» Task material:
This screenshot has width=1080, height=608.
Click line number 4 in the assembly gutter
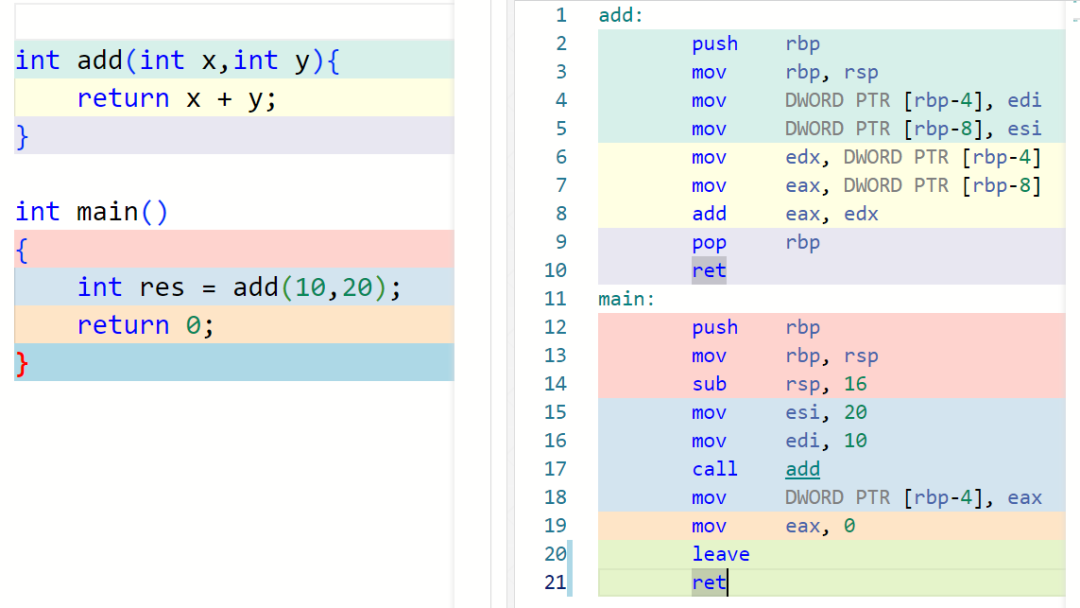(561, 100)
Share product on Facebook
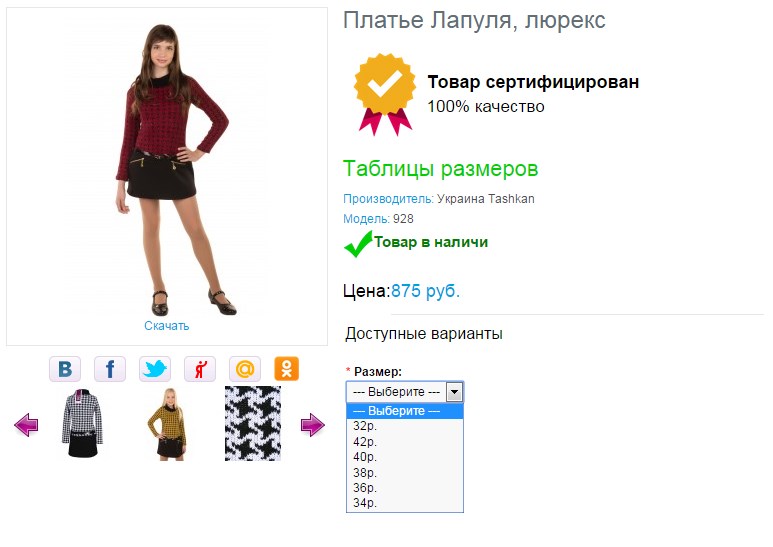 point(110,369)
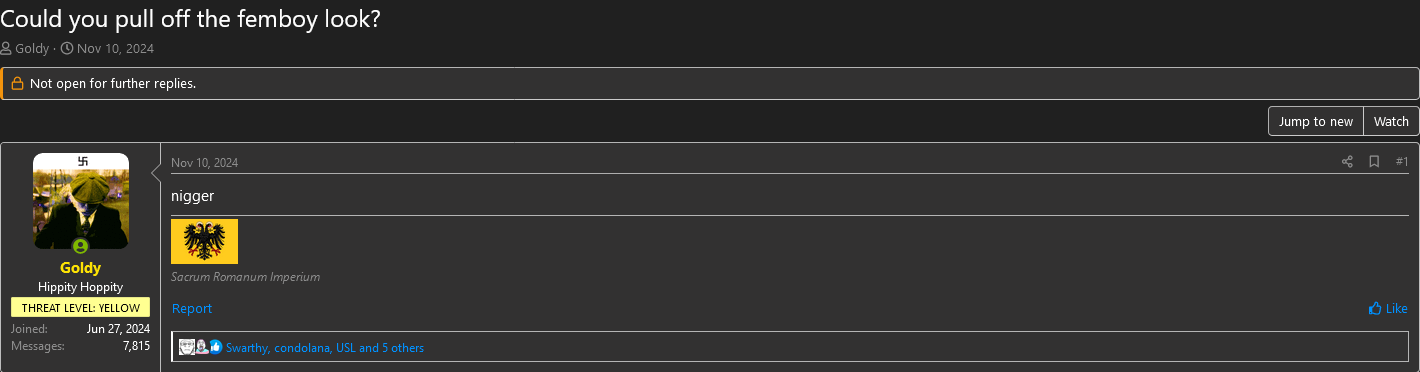
Task: Click the Jump to new button
Action: (x=1316, y=121)
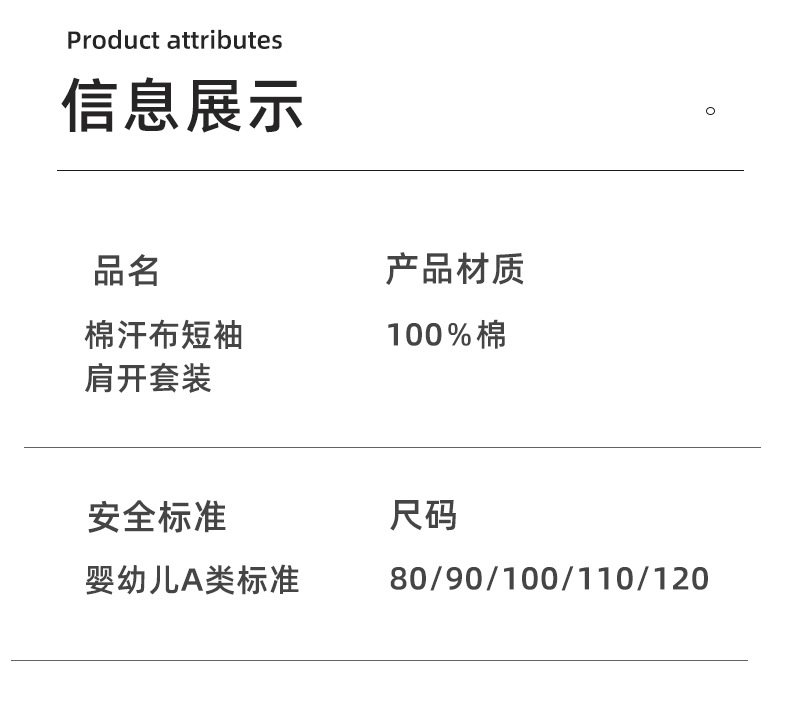This screenshot has width=790, height=701.
Task: Click the word "attributes" in the subtitle
Action: coord(225,41)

» Description of the task: Extract the text of all the items above word for word, omitting the pictures from your answer.

» Response:
This screenshot has width=1080, height=608.
Click line number 4 in the assembly gutter
(561, 100)
Share product on Facebook
 point(110,369)
Task: Click the Jump to new button
Action: (x=1316, y=121)
This screenshot has width=790, height=701.
Task: Click the word "attributes" in the subtitle
Action: coord(225,41)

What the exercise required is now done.